**WHAT THE TASK REQUIRES:**
Take the line that contains "Instruction: Click the production NAME label" and every line below it to the end of the entries, and give them again exactly, leaving out any pictures.
##### DATA
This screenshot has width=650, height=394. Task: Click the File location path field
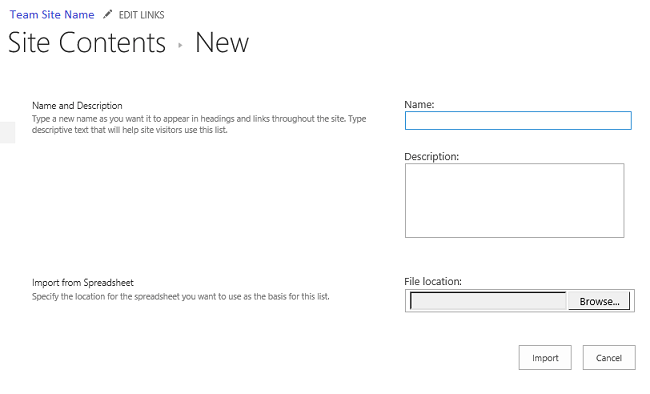pos(488,301)
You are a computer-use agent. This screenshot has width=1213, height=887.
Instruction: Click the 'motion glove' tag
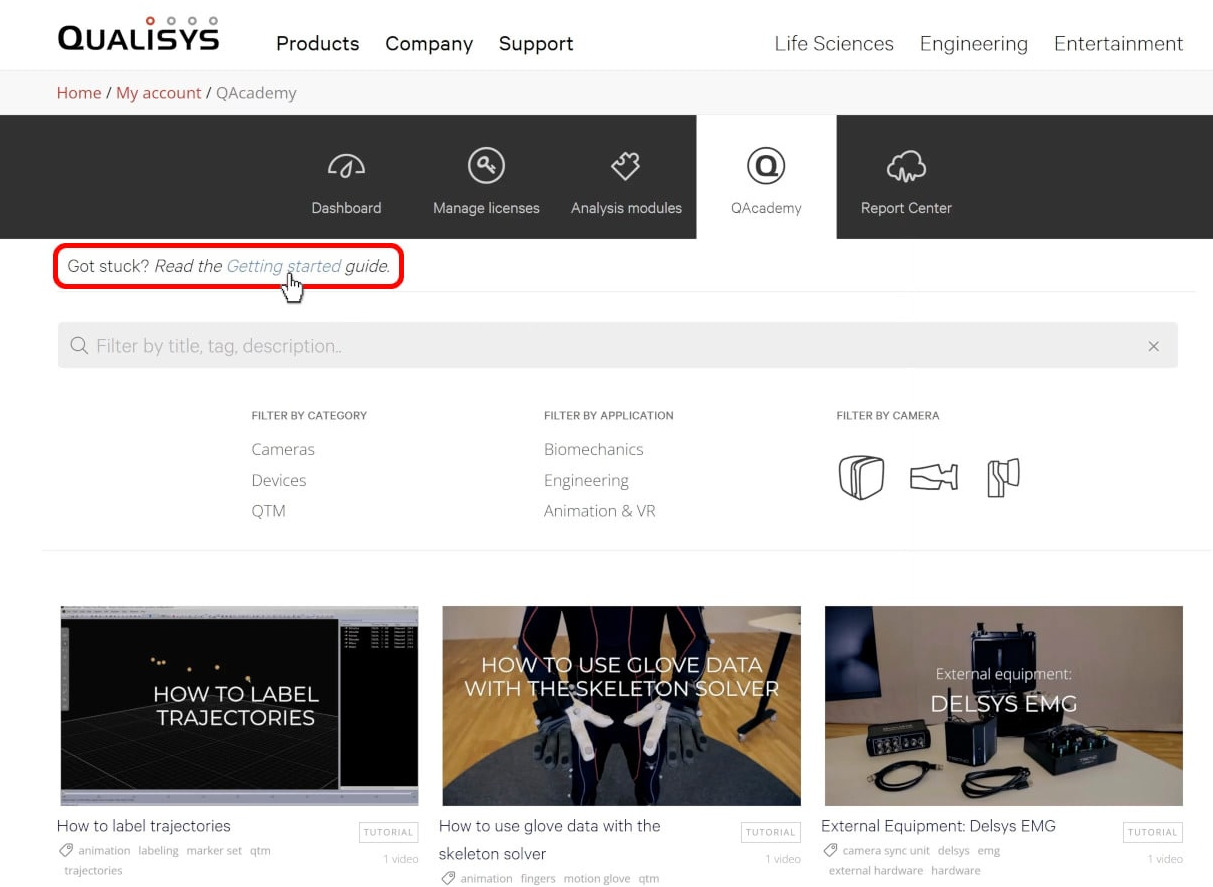click(x=596, y=878)
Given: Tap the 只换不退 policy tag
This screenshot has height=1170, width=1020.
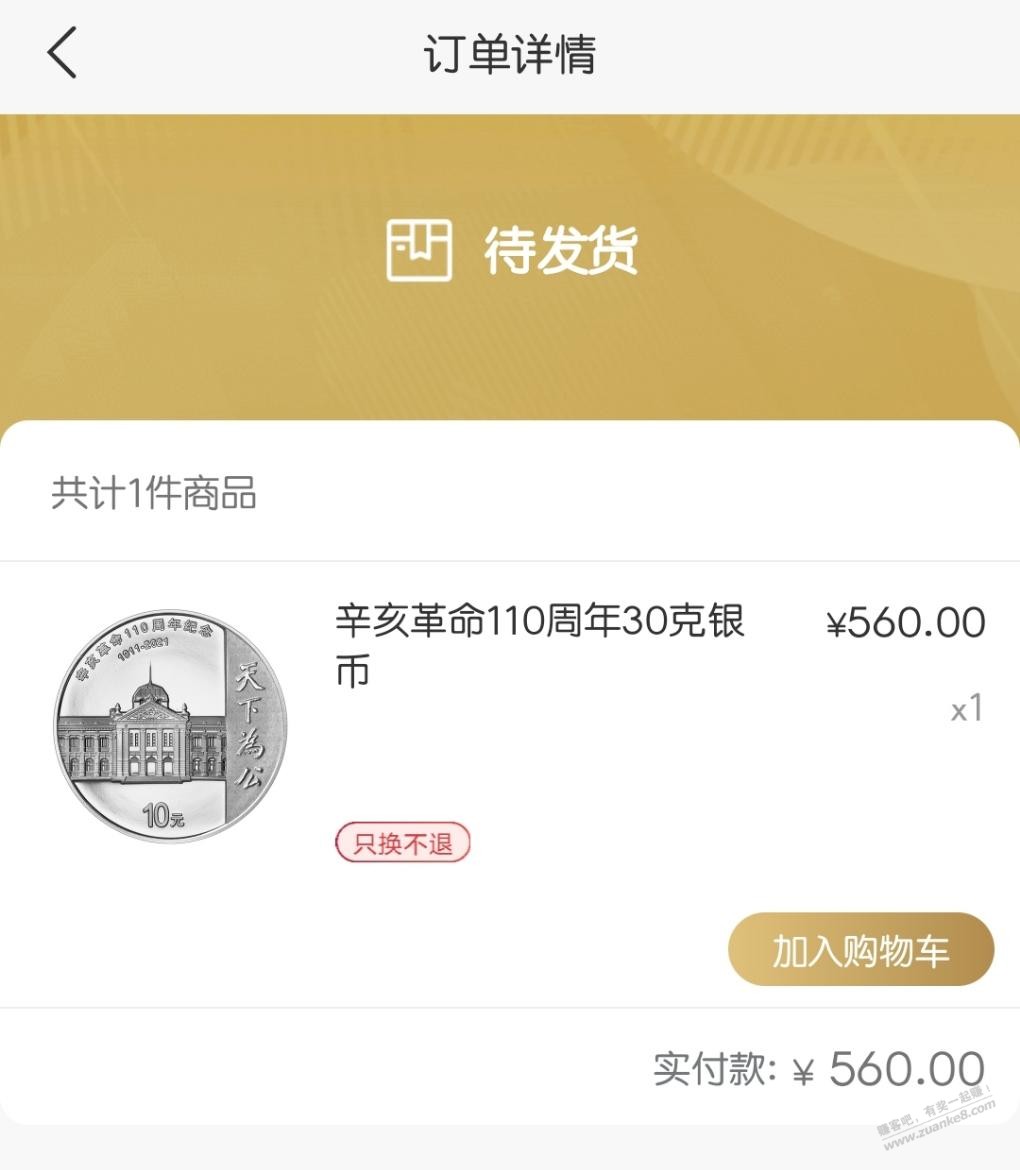Looking at the screenshot, I should point(402,843).
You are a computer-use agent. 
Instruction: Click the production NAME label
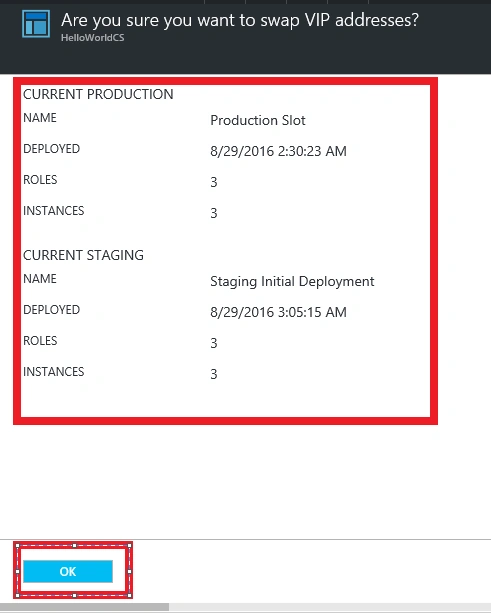[x=40, y=118]

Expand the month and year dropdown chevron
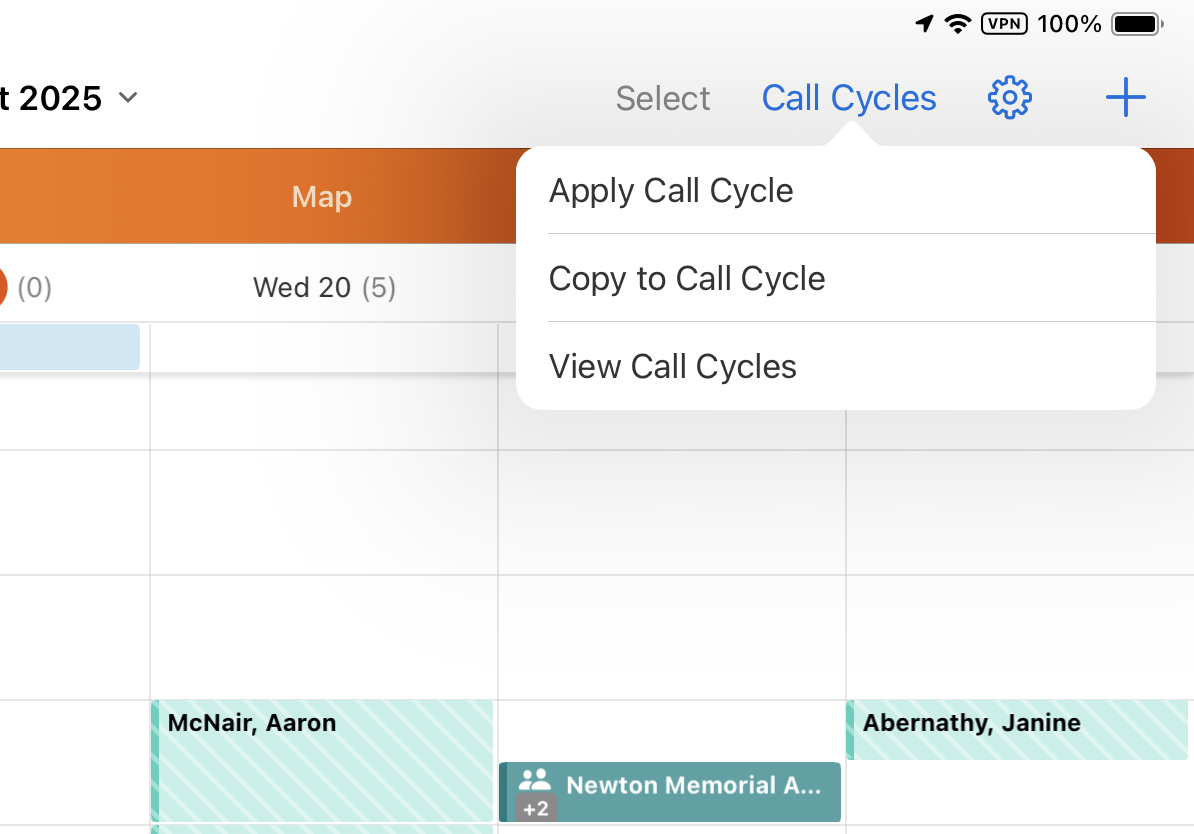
##########
**WRITTEN RESPONSE:**
Instruction: Click the production NAME label
[x=40, y=118]

Expand the month and year dropdown chevron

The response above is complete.